Exploring novel molecular targets in mitochondrial protein synthesis to develop treatments in mitochondrial disease

Mitochondrial diseases are usually disabling, progressive or fatal, affecting the brain, liver, skeletal muscle, heart and other organs. Our understanding of the mitochondrial protein synthesis apparatus in health and disease is still limited. Currently there are no effective cures for patients with mitochondrial disease and treatment is at best symptomatic. 

I will identify novel molecular targets in mitochondrial diseases and explore why mutations in different genes only affect certain tissues. I will study mitochondrial protein synthesis in different neuronal cell types (motor neurons, oligodendroglia cells and astrocytes) in vitro, converted from skin fibroblasts of patients with different pathogenic mutations. I will use zebrafish to explore the effect of mitochondrial translation defects in vivo.

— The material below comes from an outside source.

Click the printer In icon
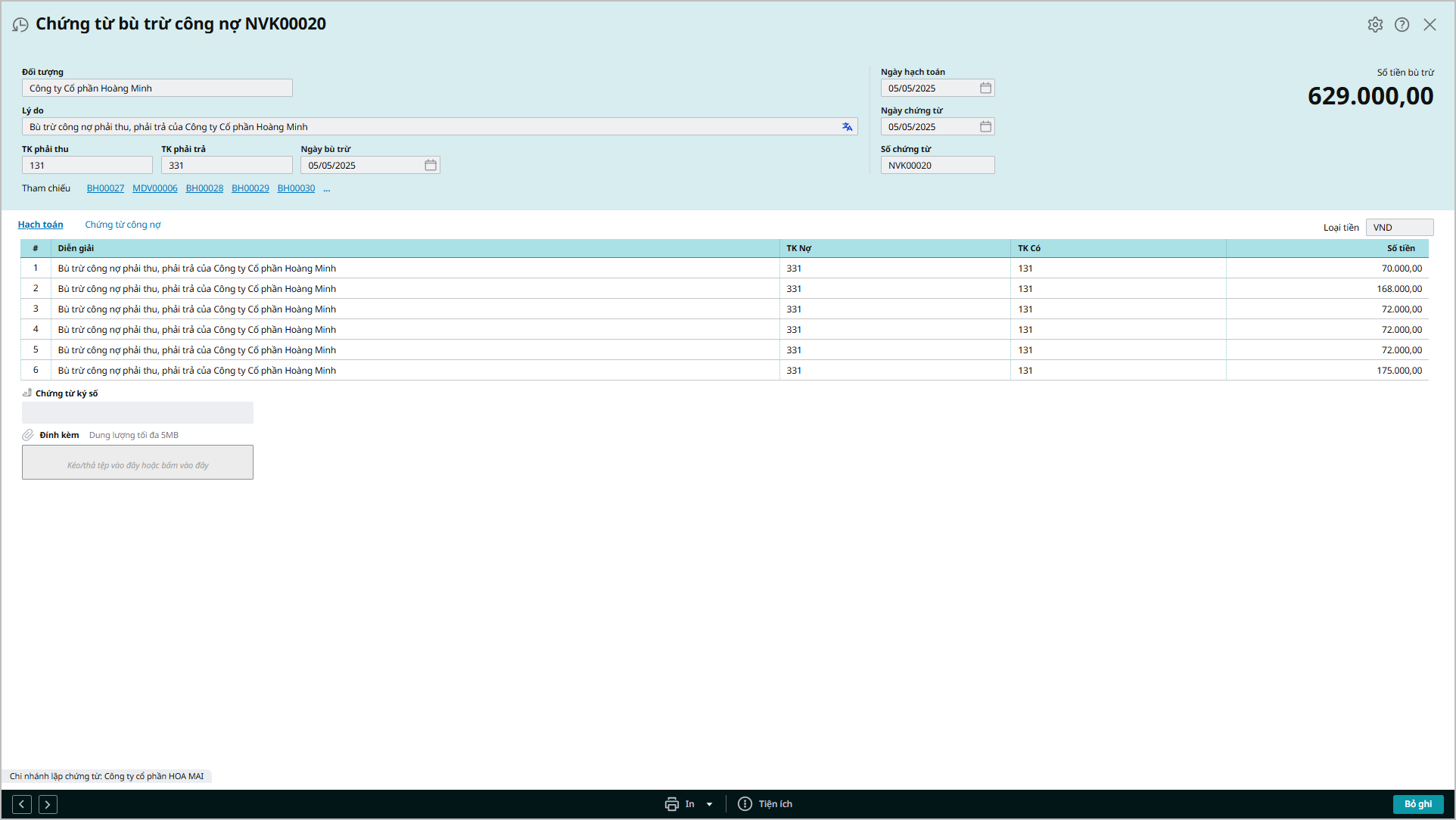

These models will improve our understanding of the molecular mechanisms of different defects of mitochondrial protein synthesis in the affected tissues and organs, and will enable the development of novel approaches for therapy. 

The long-term goal is to up-regulate or boost compensatory factors in patients with mitochondrial disease for therapy. Potentially beneficial treatments identified in this research can be further investigated in high throughput screening projects, in pre-clinical animal models and clinical trials, and if successful can be used in clinical practice.